• _WHAT YOU ARE ASKED TO DO_:
Only the lines from the one containing "The image size" through the last line of the material should be copied, exactly as written and without pictures.

• _DATASET RECORDS_:
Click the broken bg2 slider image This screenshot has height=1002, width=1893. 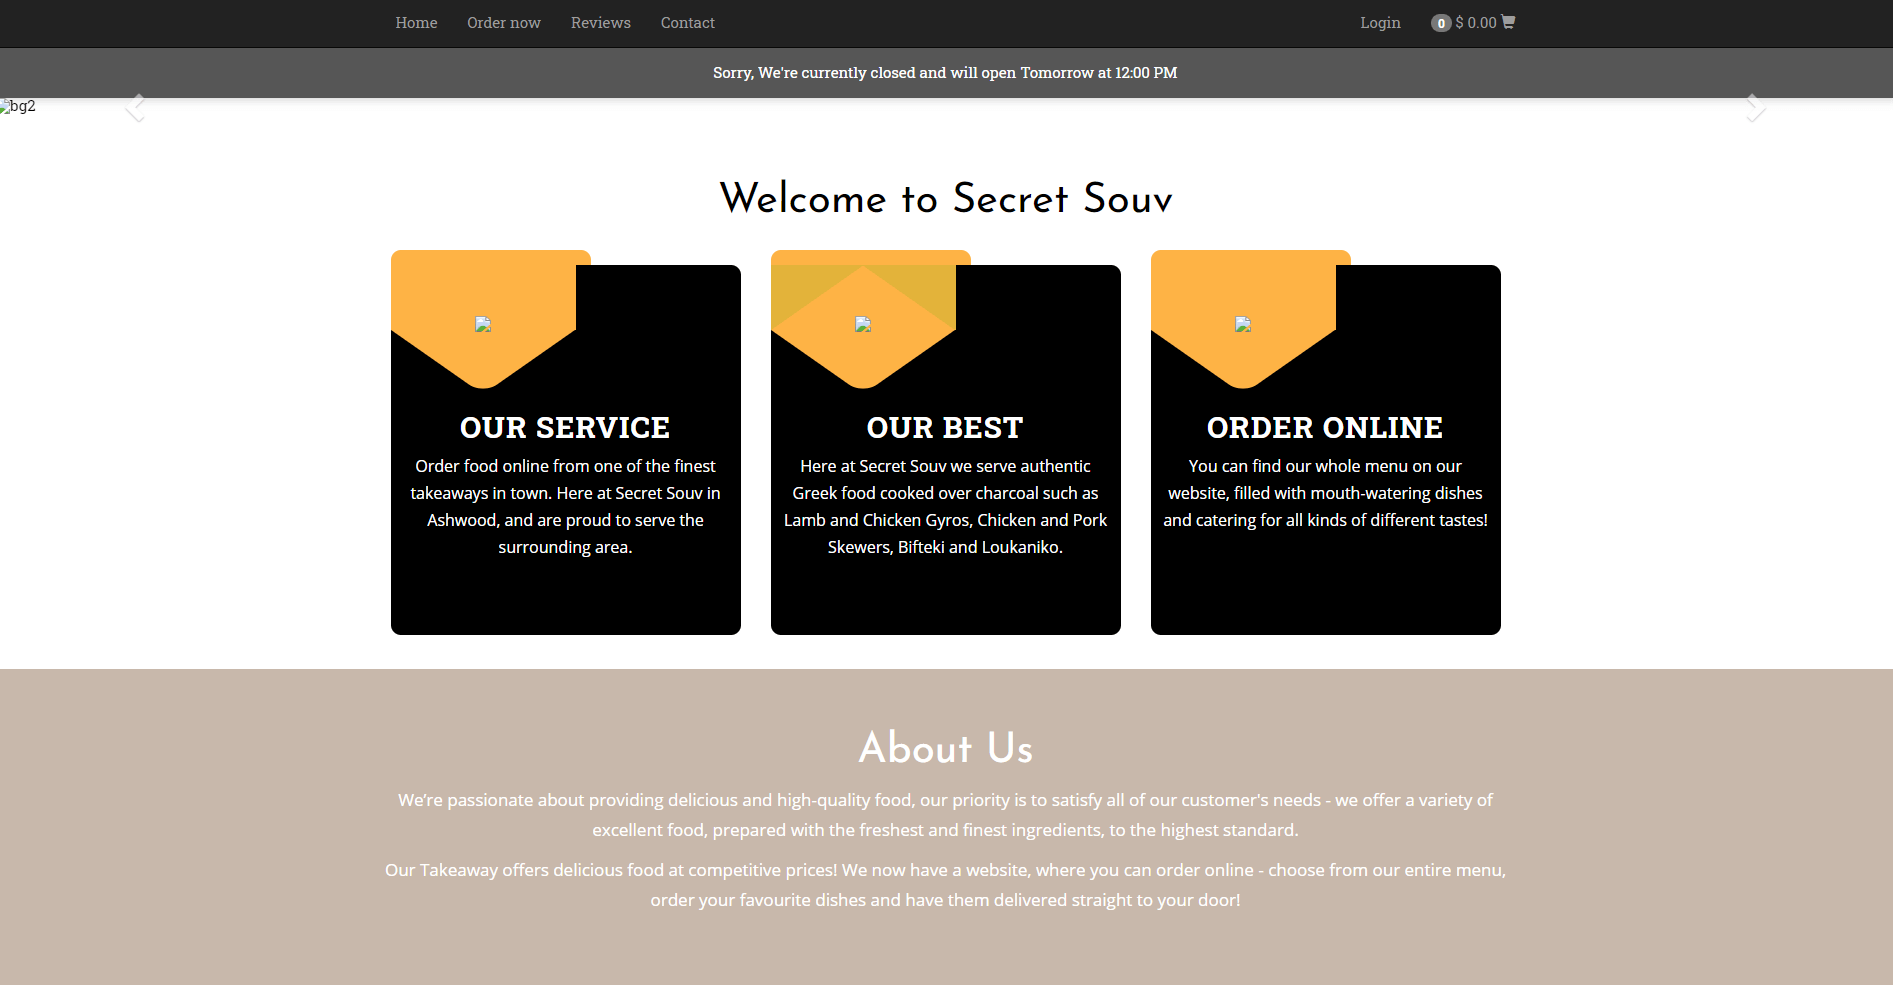pos(18,106)
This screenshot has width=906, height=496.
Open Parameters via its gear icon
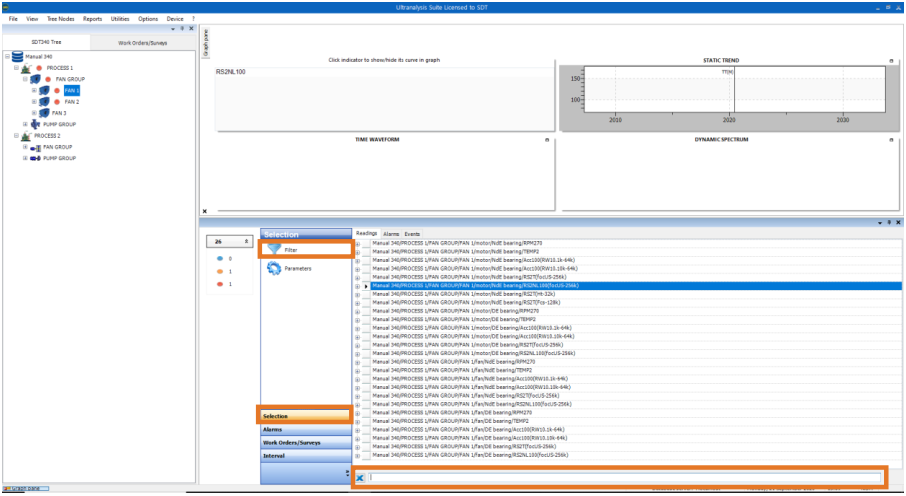273,269
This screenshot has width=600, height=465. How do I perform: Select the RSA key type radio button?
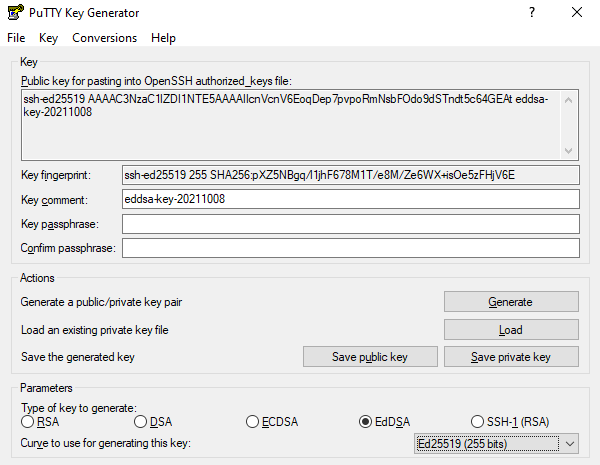pos(28,422)

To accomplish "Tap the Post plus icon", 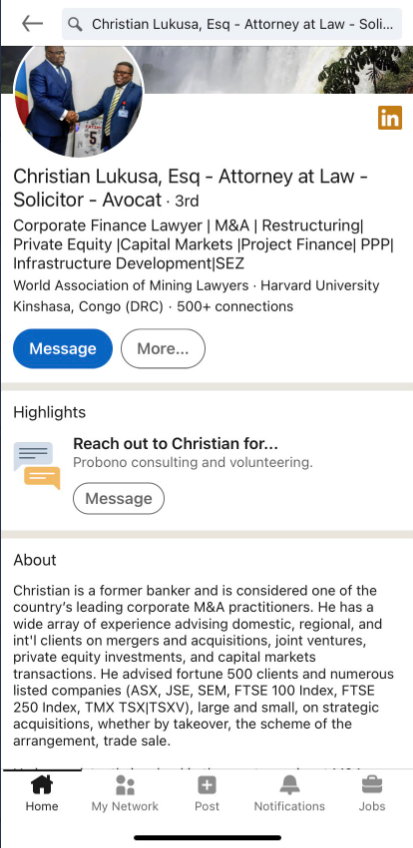I will coord(207,785).
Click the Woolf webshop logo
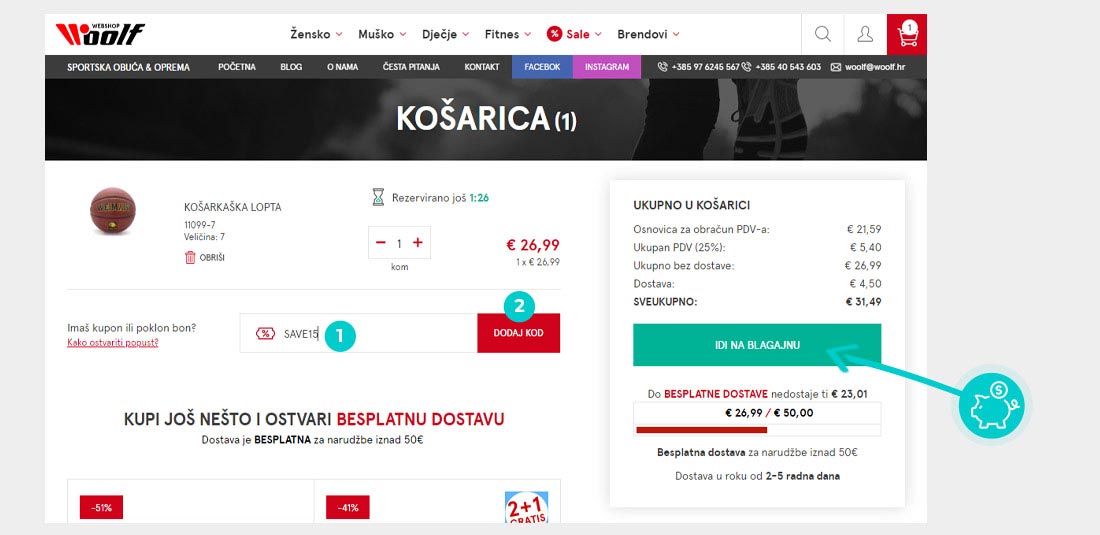This screenshot has width=1100, height=535. 100,34
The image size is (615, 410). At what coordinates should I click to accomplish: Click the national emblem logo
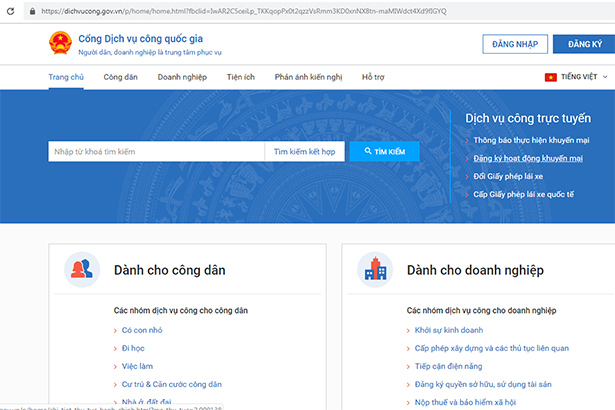59,44
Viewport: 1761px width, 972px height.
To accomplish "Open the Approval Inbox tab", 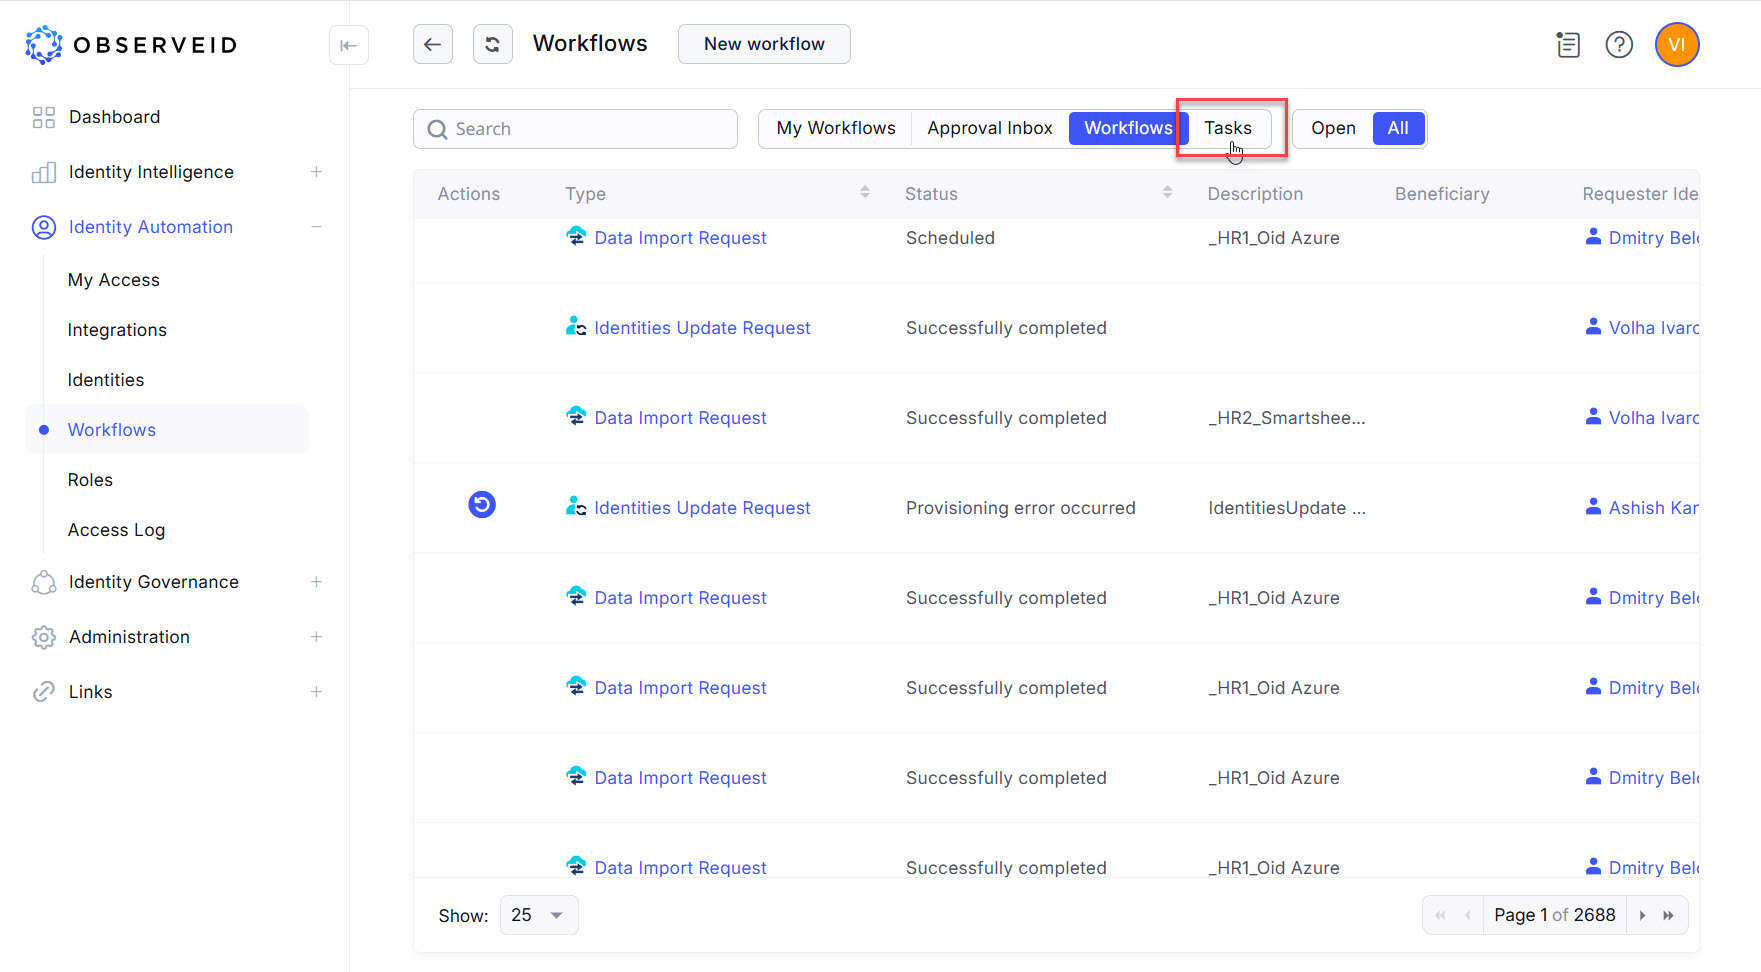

• _SOLVED PROBLEM_:
The image size is (615, 410). At what coordinates should I click to accomplish: Click the national emblem logo
59,44
Viewport: 1761px width, 972px height.
To accomplish "Open the Approval Inbox tab", 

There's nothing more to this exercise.